Problem: Since only part of the material is needed, please repeat exactly the line that includes "The height and width of the screenshot is (707, 995)." and every line after it, up to the last.

Data provided:
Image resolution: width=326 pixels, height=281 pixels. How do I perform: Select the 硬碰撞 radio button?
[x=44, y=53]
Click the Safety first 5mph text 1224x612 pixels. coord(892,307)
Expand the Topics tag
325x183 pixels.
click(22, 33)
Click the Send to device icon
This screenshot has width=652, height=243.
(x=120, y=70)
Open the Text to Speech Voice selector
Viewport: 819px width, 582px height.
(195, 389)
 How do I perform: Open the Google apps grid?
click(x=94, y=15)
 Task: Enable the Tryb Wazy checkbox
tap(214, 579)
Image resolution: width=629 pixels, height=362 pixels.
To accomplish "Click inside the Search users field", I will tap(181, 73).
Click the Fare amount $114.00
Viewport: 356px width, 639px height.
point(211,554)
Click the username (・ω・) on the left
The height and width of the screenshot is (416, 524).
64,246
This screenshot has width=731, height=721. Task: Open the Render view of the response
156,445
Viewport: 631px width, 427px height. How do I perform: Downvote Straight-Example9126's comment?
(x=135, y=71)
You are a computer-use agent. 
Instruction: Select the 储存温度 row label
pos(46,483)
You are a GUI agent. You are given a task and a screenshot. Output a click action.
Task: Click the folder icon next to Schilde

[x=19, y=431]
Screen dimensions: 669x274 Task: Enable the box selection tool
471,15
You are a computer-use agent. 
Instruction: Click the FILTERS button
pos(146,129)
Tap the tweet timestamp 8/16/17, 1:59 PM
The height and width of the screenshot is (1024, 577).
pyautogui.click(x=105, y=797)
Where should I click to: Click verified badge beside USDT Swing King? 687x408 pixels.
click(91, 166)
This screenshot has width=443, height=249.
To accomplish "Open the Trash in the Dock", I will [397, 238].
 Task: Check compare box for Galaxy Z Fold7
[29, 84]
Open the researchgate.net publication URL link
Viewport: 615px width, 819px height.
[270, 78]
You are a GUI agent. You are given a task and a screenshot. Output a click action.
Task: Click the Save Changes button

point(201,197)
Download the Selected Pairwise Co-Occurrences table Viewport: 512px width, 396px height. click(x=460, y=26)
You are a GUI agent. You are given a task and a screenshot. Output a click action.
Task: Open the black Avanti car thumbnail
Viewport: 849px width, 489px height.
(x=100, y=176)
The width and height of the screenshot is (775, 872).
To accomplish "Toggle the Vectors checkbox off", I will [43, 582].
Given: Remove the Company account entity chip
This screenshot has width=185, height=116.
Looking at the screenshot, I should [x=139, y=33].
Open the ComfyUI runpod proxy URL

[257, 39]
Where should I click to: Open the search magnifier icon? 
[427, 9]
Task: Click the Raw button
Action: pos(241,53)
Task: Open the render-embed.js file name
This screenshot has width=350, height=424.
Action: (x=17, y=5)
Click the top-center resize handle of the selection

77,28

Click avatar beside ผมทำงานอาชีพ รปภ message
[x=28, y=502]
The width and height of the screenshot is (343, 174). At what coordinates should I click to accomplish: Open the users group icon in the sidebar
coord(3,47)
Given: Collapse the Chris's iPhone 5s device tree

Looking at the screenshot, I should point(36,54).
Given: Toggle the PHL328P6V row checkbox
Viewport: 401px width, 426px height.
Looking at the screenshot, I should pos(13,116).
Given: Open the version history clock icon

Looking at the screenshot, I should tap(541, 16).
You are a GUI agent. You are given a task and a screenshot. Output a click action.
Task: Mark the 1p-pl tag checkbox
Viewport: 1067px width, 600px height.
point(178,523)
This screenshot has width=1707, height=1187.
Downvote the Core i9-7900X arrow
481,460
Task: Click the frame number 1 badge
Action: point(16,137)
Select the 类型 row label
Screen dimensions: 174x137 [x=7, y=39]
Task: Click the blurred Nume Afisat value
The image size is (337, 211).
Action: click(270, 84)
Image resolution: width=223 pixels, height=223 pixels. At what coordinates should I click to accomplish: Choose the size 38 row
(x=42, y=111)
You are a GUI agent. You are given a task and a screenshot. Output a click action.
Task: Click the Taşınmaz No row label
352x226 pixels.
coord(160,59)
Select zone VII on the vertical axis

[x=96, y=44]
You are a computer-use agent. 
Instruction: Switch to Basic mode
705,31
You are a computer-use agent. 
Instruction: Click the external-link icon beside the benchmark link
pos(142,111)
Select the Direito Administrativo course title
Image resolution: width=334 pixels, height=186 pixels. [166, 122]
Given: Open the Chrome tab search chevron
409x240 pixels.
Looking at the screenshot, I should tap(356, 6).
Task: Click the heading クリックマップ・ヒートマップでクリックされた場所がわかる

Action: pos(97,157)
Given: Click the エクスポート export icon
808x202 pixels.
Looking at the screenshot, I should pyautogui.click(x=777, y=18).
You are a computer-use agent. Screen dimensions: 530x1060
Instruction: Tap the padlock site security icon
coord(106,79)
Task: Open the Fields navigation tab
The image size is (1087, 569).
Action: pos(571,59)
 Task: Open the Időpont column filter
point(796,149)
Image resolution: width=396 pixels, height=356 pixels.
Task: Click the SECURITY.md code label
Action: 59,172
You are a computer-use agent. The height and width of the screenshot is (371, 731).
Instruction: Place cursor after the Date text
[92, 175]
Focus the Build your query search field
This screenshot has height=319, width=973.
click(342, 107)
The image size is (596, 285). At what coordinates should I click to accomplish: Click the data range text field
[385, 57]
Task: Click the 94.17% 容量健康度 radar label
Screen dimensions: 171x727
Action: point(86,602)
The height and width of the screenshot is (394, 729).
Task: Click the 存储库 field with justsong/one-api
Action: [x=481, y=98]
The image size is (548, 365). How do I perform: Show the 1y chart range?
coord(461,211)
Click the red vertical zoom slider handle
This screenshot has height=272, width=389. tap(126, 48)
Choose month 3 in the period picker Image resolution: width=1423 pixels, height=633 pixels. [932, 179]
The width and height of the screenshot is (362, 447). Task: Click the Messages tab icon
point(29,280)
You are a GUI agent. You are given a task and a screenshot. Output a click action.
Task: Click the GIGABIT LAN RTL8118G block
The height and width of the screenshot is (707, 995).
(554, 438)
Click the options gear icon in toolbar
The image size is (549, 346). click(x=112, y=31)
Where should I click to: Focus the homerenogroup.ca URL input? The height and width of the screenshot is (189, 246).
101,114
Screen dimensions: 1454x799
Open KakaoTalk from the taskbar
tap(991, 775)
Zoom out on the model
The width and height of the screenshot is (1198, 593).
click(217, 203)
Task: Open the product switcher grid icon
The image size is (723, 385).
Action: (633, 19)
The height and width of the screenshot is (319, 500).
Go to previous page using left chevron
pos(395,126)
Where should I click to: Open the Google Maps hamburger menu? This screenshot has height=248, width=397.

Written solution:
The height and width of the screenshot is (707, 995).
(554, 438)
Click the options gear icon in toolbar
The image size is (549, 346). click(x=112, y=31)
Where should I click to: Focus the homerenogroup.ca URL input? The height and width of the screenshot is (189, 246).
101,114
Screen dimensions: 1454x799
Open KakaoTalk from the taskbar
tap(991, 775)
Zoom out on the model
The width and height of the screenshot is (1198, 593).
click(217, 203)
Task: Open the product switcher grid icon
The image size is (723, 385).
Action: (633, 19)
The height and width of the screenshot is (319, 500).
Go to previous page using left chevron
pos(395,126)
Where should I click to: Open the Google Maps hamburger menu? This screenshot has height=248, width=397.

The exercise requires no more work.